China will conduct tax cuts on a larger scale to ease the burden of small- and micro-sized enterprises and the manufacturing industry, according to a press conference in Beijing on Tuesday.
In 2019, there will be a larger tax cut and more fee reductions based on 2018’s efforts, said Xu Hongcai, Assistant Minister of Finance at the conference. To enhance the intensity of tax cuts, Xu said that the country will adhere to the combination of inclusive tax cuts and structural tax cuts and shore up real economy.
Inclusive tax cuts for small businesses
China will implement inclusive tax relief for small and micro enterprises. For example, the threshold for small-scale taxpayers of value-added tax (VAT) will be raised from 30,000 yuan (4,400 U.S. dollars) to 100,000 yuan (14,700 dollars) in monthly sales.
Criteria for small and low-profit enterprises will be further relaxed and more preferential efforts will be introduced. Enterprises with total assets under 50 million yuan (7.3 million dollars), less than 300 employees and a taxable income of less than three million yuan (0.44 million dollars), in this case, will be classified as small and low-profit enterprises.

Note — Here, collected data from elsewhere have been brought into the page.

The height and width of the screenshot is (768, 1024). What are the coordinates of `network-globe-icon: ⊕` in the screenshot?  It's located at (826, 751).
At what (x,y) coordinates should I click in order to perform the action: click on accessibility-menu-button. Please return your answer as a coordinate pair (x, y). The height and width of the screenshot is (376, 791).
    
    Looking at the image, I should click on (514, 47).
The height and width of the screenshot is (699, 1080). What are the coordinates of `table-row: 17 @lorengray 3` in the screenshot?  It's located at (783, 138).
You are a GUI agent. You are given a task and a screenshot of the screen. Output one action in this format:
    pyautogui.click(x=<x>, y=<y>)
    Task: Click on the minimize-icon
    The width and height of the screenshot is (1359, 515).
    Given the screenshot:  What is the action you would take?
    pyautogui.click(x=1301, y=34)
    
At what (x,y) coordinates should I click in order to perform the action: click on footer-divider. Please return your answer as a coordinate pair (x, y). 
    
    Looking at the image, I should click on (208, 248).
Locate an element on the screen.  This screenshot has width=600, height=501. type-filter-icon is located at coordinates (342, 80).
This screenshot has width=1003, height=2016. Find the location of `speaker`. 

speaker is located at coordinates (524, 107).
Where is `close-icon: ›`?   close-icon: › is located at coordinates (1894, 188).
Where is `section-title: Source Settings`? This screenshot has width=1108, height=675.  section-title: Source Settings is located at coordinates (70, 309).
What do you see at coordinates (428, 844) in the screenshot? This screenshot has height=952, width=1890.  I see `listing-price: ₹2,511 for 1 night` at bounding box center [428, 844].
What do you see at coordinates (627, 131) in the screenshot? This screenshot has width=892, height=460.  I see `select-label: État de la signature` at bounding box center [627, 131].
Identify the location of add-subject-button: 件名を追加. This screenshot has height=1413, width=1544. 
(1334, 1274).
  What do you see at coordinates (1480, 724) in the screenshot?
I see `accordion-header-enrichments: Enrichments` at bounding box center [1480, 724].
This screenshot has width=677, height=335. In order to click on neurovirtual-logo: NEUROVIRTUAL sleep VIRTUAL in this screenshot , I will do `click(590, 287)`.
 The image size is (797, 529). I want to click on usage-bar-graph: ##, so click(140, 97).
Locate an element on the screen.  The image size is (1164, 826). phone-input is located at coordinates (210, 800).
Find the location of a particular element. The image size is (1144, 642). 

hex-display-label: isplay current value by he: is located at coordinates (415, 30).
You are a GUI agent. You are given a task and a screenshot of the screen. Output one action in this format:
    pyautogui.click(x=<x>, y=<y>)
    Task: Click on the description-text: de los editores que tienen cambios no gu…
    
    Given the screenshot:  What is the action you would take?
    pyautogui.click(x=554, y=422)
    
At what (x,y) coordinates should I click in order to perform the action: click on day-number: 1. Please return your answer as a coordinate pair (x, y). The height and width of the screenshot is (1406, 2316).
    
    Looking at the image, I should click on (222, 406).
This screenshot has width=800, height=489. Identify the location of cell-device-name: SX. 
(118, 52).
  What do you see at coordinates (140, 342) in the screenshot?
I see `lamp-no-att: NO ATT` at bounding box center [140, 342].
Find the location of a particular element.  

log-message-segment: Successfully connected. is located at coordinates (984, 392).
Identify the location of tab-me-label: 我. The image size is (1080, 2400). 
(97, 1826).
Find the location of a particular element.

It is estimated that about 1,789 enterprises are in this category. The preferential policy will cover more than 95 percent of corporate taxpayers, and 98 percent of them are private enterprises, said the ministry spokesperson.
Local governments will be allowed to reduce resources taxes, city maintenance tax, stamp duty and urban land use tax and other local taxes, as well as education surcharge for small-scale taxpayers by no more than 50 percent.
Further deepen VAT reform
Last year, China deepened the reform on value-added tax (VAT), which has reduced taxes for enterprises by more than 2 trillion yuan (about 295.6 billion U.S. dollars).
The ministry is reviewing the new VAT reform proposal and it will be officially rolled out during the two sessions this March.
Substantial tax cuts for individual taxpayers were introduced earlier this year with six specific measures including rent, housing loan, children’s education, elderly care and health treatment for serious diseases.
Meanwhile, the ministry will work with other departments to further reduce the social insurance premium rate, and further reduce the insurance burden of enterprises. It will further promote fee reductions, standardize local fee collection, and investigate and regulate arbitrary charges.